▶ **Excerpts from a dataset**:

┄┄┄┄┄┄┄┄┄┄

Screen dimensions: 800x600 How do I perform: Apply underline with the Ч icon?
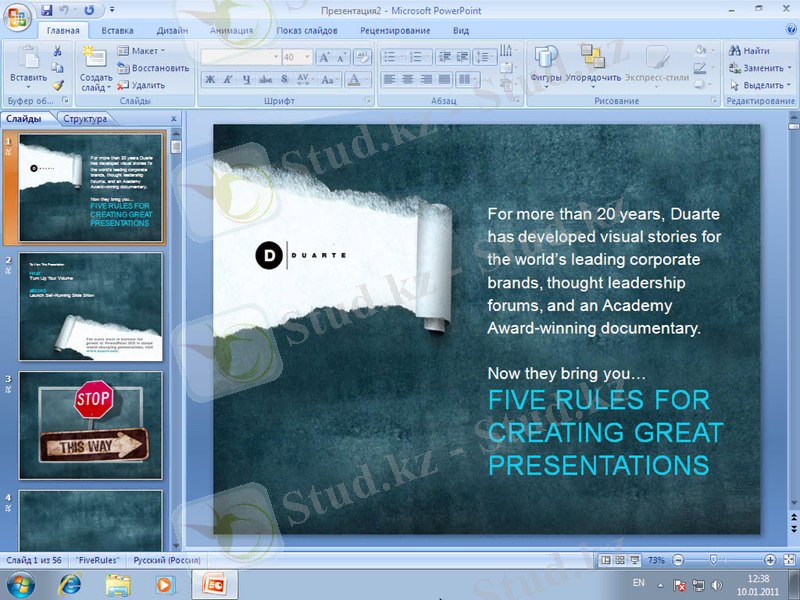point(246,78)
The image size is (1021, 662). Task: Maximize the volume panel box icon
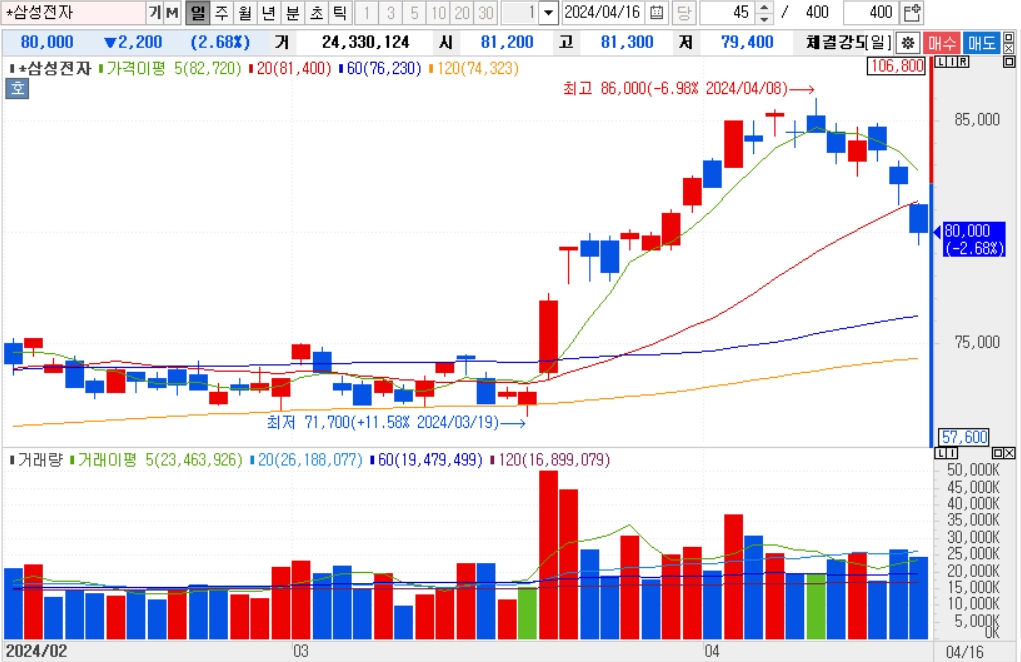(x=998, y=452)
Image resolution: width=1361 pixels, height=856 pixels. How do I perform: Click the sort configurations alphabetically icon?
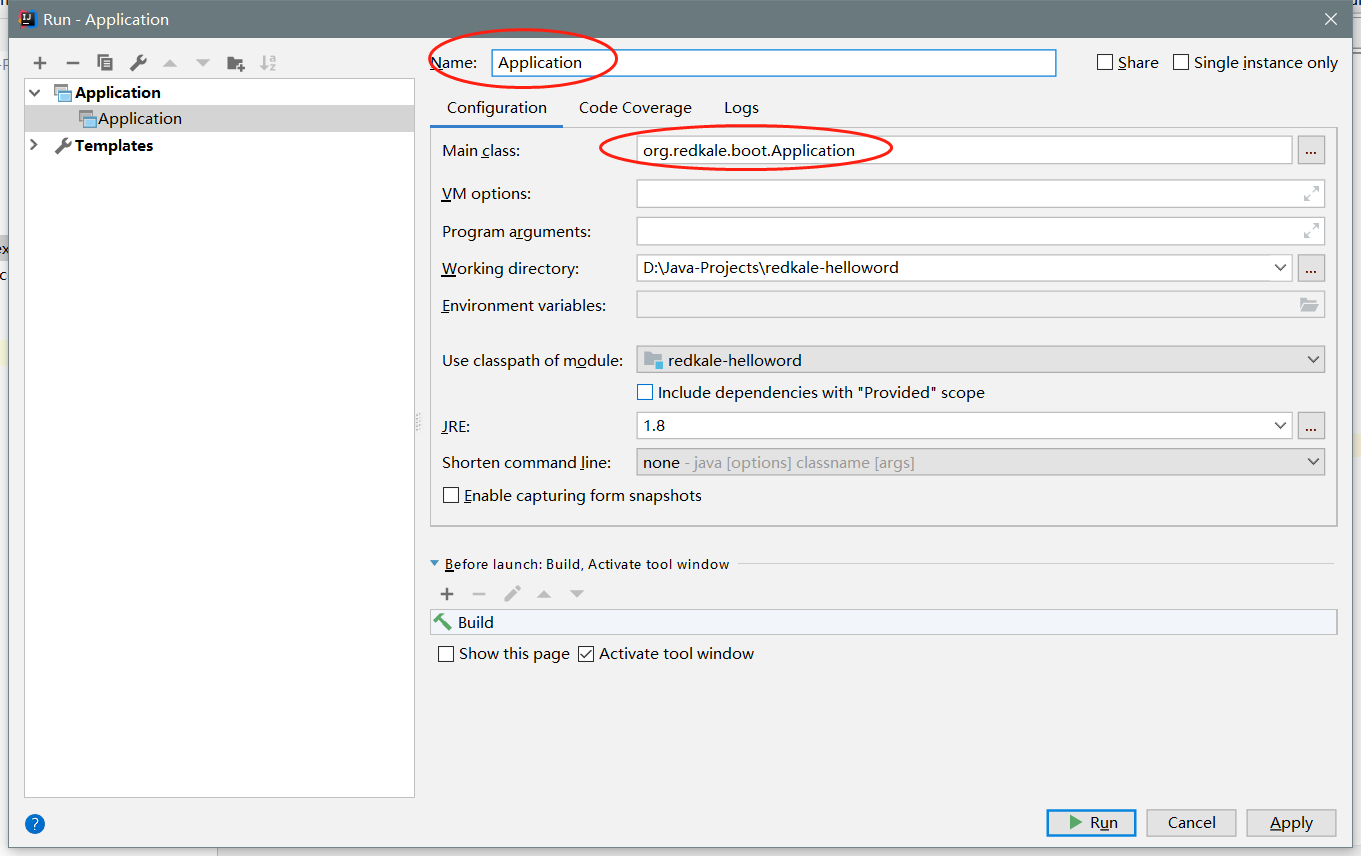point(268,63)
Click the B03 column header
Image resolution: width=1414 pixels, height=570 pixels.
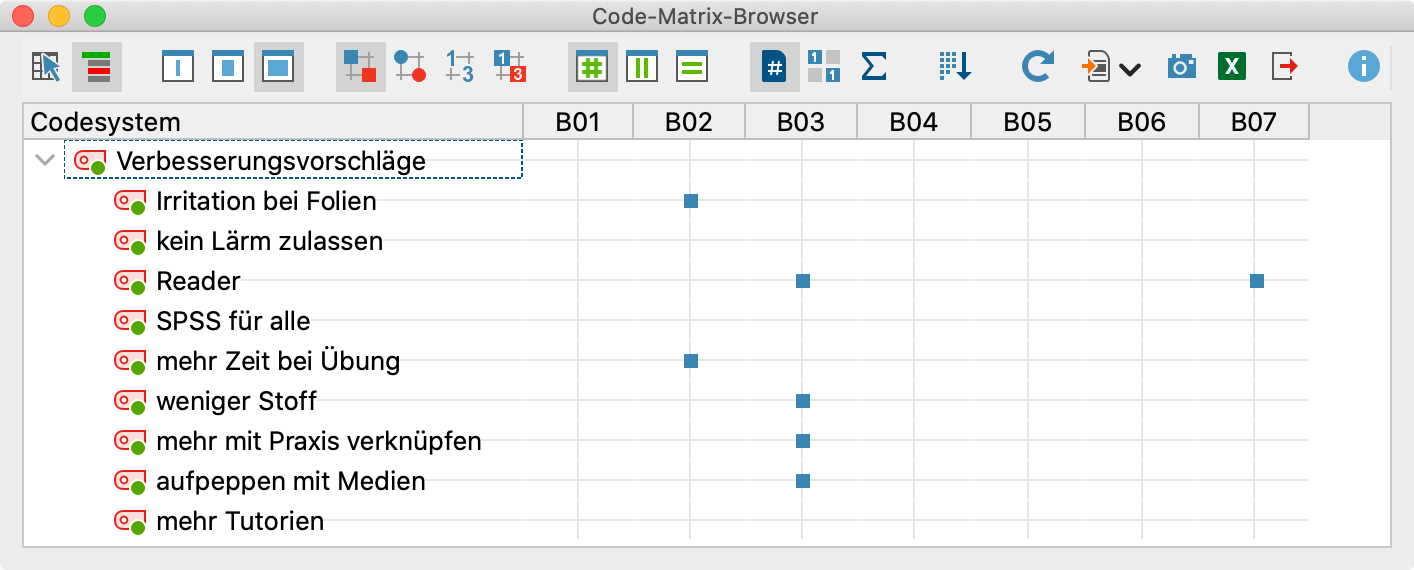point(801,122)
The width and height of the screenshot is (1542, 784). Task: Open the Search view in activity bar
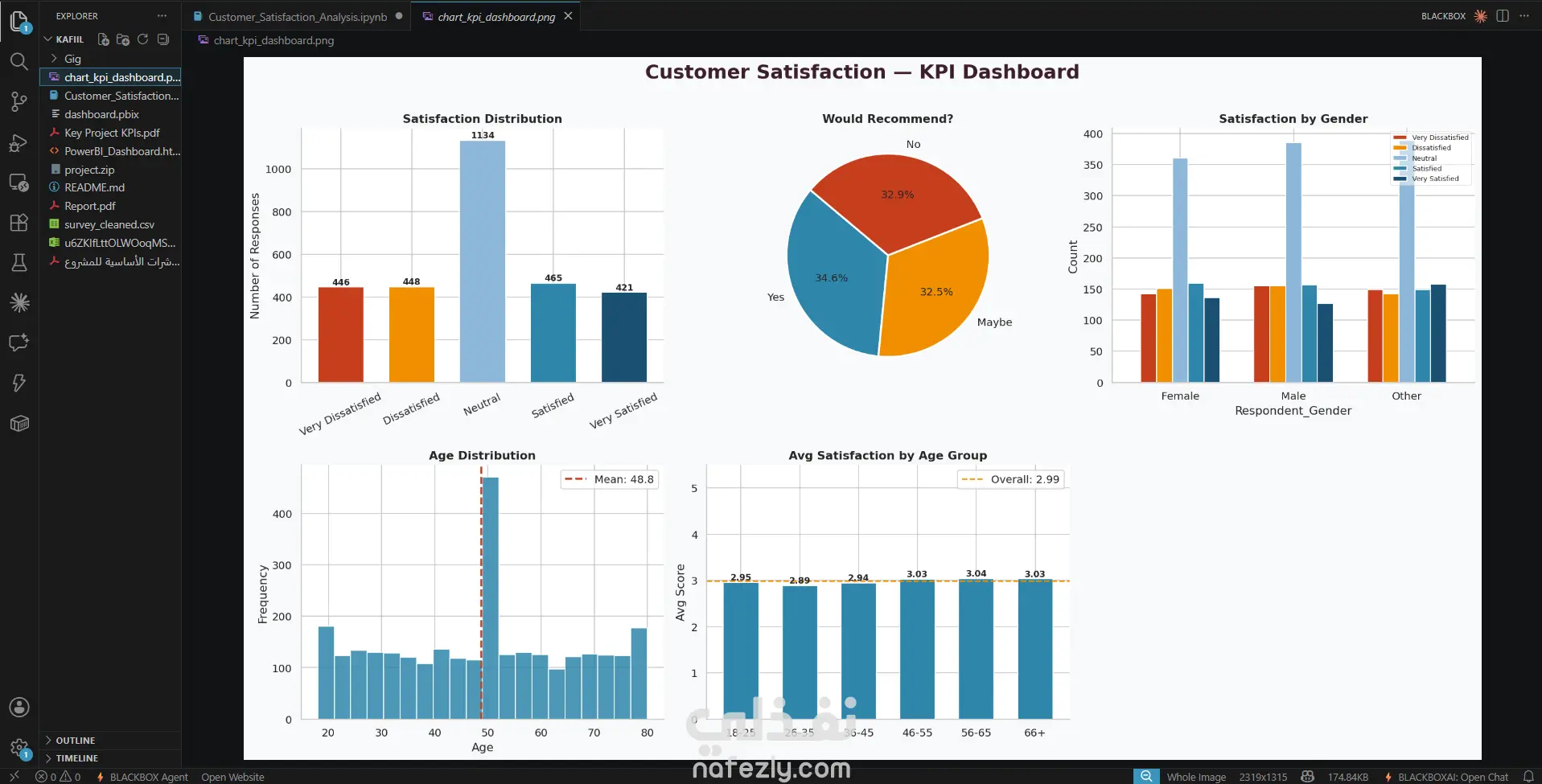19,61
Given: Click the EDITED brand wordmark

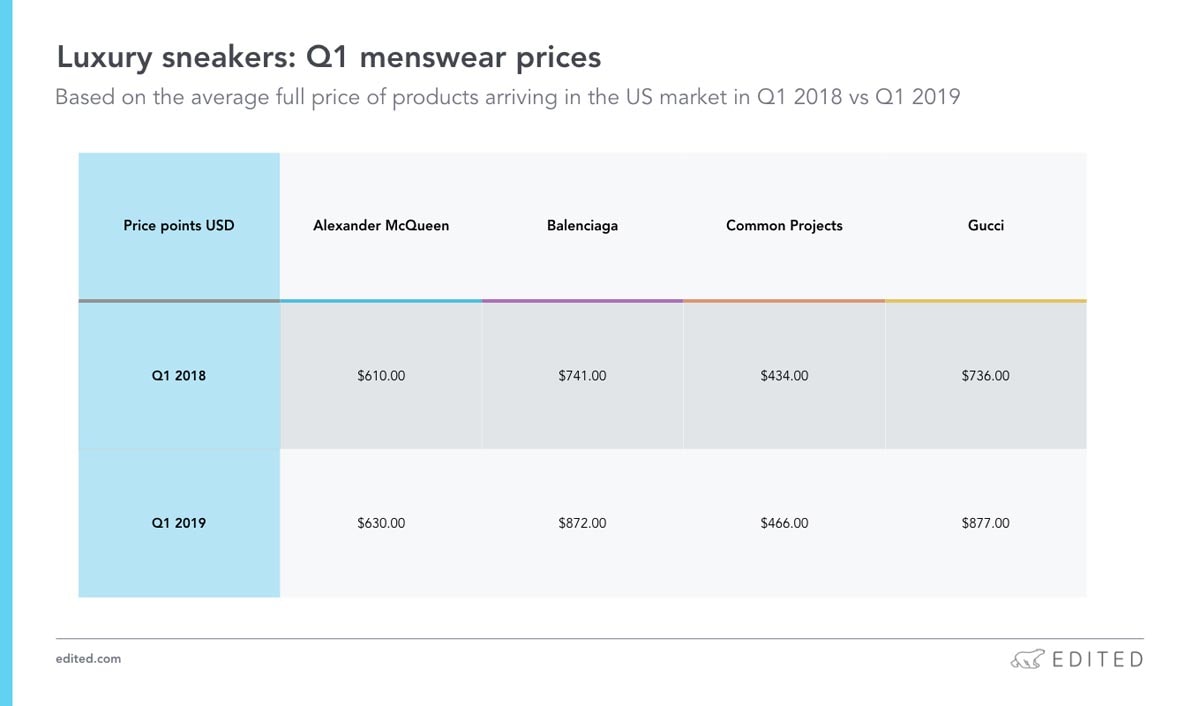Looking at the screenshot, I should 1096,659.
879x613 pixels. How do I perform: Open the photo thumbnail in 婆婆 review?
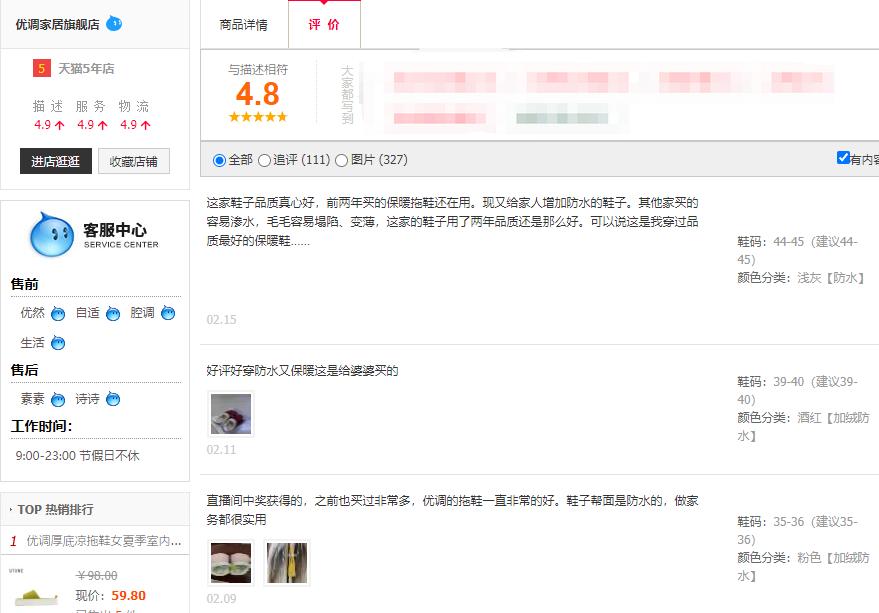click(x=230, y=413)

┄┄┄┄┄┄┄┄┄┄

▶ **Task objective**:
Every record must be copied exactly, with the pictures left out.

▶ **Finished task**:
Screen dimensions: 800x600 How do I perform: Apply underline with the Ч icon?
point(246,78)
The image size is (1021, 662). Task: Maximize the volume panel box icon
(x=998, y=452)
Image resolution: width=1361 pixels, height=856 pixels. How do I perform: Click the sort configurations alphabetically icon?
point(268,63)
Click the B03 column header
Image resolution: width=1414 pixels, height=570 pixels.
point(801,122)
The width and height of the screenshot is (1542, 784). Task: Open the Search view in activity bar
19,61
Given: Click the EDITED brand wordmark

Looking at the screenshot, I should 1096,659.
879x613 pixels. How do I perform: Open the photo thumbnail in 婆婆 review?
click(x=230, y=413)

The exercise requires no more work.